The street outside was completely foreign to me. I walked for a long time before realising that I was stuck: the road’s name I’d arrived at wasn’t the same as the one in my parents’ letter. Perhaps I had taken a wrong turn somewhere. Nervously, I asked a passer-by for help. ‘Walk straight on and go right at the next turn,’ he said. As I passed the correct road name it suddenly occurred to me how strange it was that I had just had to ask where my own family’s street was.

The family were delighted to see me and we spent many happy hours catching up. Some of my brothers and sisters said that I had a slight accent, which was perhaps not surprising as I had been away for so long and had spoken more Lithuanian than English in that time. My mother showed me around the house and my new room, which was situated at the back, away from the road, and was the quietest of all the rooms. It was small, especially after all the space I’d had in Lithuania, though there was still enough space besides a bed for a table and chair and a small television set. I liked the newness of my room; it represented a tangible sense that my return to the UK was a step forward in my life and not back to my past. This was a fresh start.

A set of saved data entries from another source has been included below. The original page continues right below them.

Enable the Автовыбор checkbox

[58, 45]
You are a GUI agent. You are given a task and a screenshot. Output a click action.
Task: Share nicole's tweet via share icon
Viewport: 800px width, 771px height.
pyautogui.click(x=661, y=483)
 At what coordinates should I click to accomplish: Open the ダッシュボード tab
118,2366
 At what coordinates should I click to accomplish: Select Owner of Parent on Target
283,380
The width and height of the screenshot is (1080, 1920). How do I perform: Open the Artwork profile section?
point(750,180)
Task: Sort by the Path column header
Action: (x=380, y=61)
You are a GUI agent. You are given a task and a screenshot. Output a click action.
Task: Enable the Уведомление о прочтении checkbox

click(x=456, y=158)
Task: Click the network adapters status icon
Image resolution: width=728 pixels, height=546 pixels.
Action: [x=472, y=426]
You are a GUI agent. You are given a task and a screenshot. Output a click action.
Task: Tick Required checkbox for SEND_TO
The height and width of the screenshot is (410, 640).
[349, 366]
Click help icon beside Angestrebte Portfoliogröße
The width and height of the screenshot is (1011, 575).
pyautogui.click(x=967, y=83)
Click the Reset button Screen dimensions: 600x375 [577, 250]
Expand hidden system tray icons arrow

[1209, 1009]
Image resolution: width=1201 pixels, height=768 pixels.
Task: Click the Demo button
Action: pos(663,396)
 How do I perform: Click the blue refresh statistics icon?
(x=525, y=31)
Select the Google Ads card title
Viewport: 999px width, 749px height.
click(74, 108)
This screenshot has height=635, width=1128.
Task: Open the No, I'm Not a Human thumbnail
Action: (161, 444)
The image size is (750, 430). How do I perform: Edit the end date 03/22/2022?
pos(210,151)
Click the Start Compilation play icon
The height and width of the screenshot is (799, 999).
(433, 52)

There was a period of readjustment to my new surroundings. Living on my own had given me a real feeling of independence and I had liked the control I had been able to exert on my immediate environment, without the noise or unpredictability of other people to cope with. It was difficult at first to get used to the sounds of my siblings running up and down the stairs or arguing with each other. My mother told each of them to try to respect my need for quiet, and for the most part they did.

My experiences abroad had undoubtedly changed me. For one thing, I had learned a great deal about myself. I could see more clearly than ever before how my ‘differentness’ affected my day-to-day life, especially my interactions with other people. I had eventually come to understand that friendship was a delicate, gradual process that mustn’t be rushed or seized upon but allowed and encouraged to take its course over time. I pictured it as a butterfly, simultaneously beautiful and fragile, that once afloat belonged to the air and any attempt to grab at it would only destroy it. I recalled how in the past at school I had lost potential friendships because, lacking social instinct, I had tried too hard and made completely the wrong impression.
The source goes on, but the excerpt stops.